◆ **Data supplied**
============================================================

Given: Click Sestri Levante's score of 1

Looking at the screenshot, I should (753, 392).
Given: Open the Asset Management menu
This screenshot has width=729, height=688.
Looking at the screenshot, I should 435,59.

============================================================

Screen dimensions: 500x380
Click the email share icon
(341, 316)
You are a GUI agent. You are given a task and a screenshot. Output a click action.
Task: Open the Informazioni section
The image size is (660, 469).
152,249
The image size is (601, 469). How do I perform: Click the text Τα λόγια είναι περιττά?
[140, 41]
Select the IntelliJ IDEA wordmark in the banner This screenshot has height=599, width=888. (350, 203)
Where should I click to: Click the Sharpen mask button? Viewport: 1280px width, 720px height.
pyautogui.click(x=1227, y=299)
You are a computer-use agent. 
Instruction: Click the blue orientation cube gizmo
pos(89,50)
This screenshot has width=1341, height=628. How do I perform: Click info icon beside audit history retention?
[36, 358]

============================================================

◆ **Work item**
Every line in the records above with the string "agent" in it should be shown.

◆ **Written solution**
You are a GUI agent. You are given a task and a screenshot. Output a click action.
You are a computer-use agent. 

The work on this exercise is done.